"Değerli olan her şey ölçülemez, ölçülebilen her şey değerli değildir." Albert Einstein
Steve Jobs’tan Öğreneceklerimiz

Geçtiğimiz yıllarda hayatını kaybeden Steve Jobs, aslında sadece teknoloji sektöründe olanlara değil, herkes için ilham verici bir hayat hikâyesine sahipti. Dünya tarihinin en başarılı insanlarından birisi olarak kabul gören Jobs, görünürde emlak sektörüyle biraz ilgisiz gibi durabilir. Fakat onun Apple’a kattığı marka değeri, yenilikçi yapısı ve değişime ayak uyduran fikirleri birçok konuda ders almamızı sağlıyor.

Kurumsal Kültür Yaratmanın Önemi

Disney’i bir kenara atarsak, muhtemelen kurumsal kültürünü en iyi koruyan marka Apple diyebiliriz. Bir Apple Store mağazasına girdiğinizde bunu zaten hemen fark edersiniz ve daha önce karşılaşmadığınız türde bir müşteri servisi görürsünüz.
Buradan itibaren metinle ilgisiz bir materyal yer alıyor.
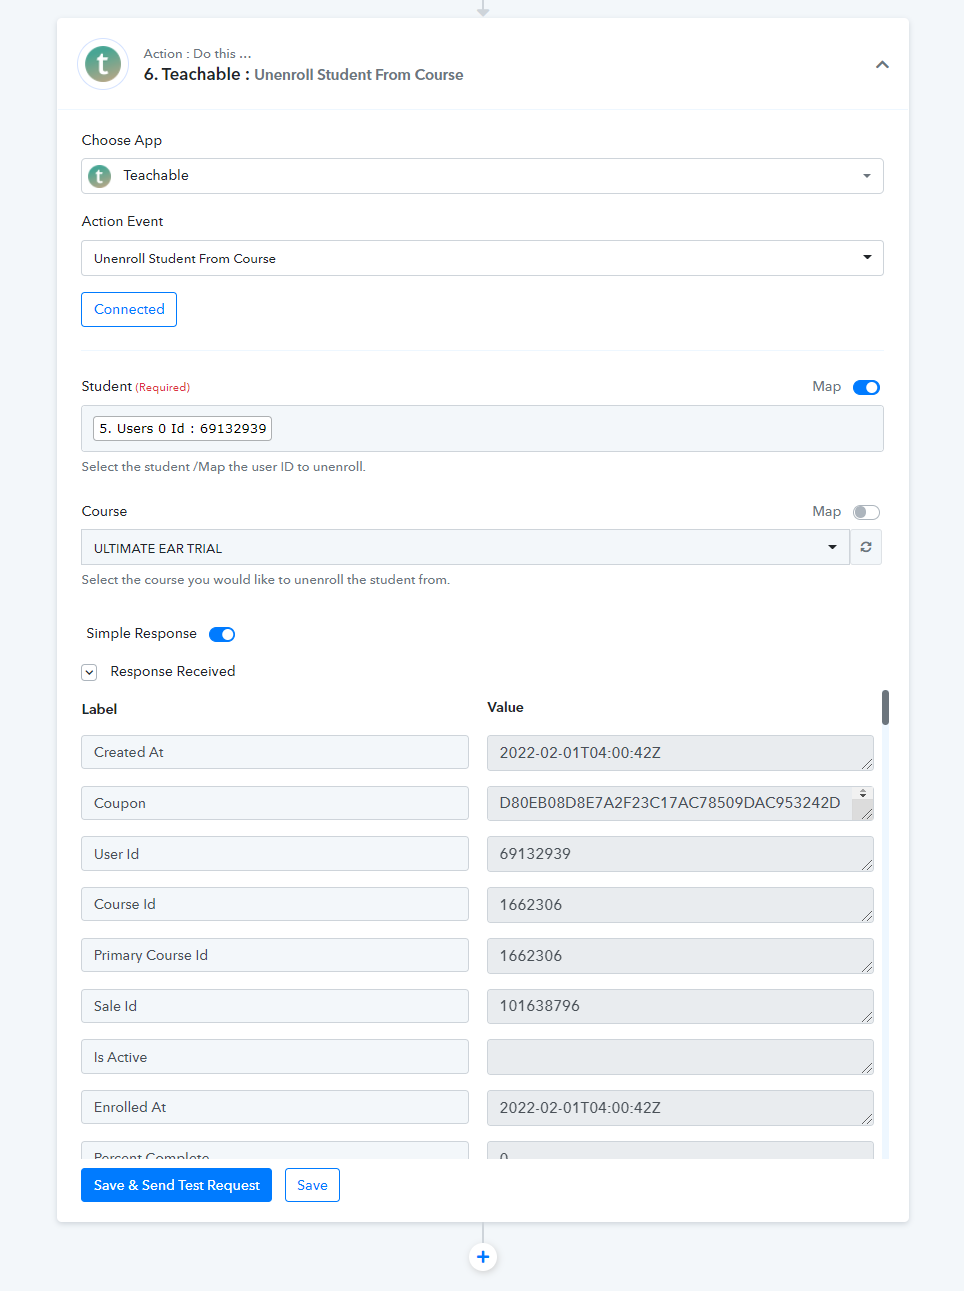Click the Connected button
Viewport: 964px width, 1291px height.
click(x=129, y=310)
Bu ilke aslında bütün sektörler için geçerli çünkü müşteriler her zaman şirketinizin kurumsal kimliğini, kültürünü de bilir. Belki bunu bilinçli olarak fark etmezler fakat akıllarının bir köşesinde yatar. Dolayısıyla her markanın bu konuda Apple ve Steve Jobs’tan alacağı önemli dersler var.

Kriz Yönetimi

Kriz yönetimi kimisi için zor, kimisi için de baştan çıkılmaz bir durumdur fakat  Steve Jobs için değil. Teknolojiyle yakından alakalı olanlar, iPhone 4’lerdeki anten sorununu hatırlayacaktır. Bu durum yaşandığında Jobs ile ekibi çok hızlı ve kararlı bir şekilde hareket etmiş, özel basın etkinlikleri düzenleyerek problemi açıklamış ve yanıtlarını duyurmuştu.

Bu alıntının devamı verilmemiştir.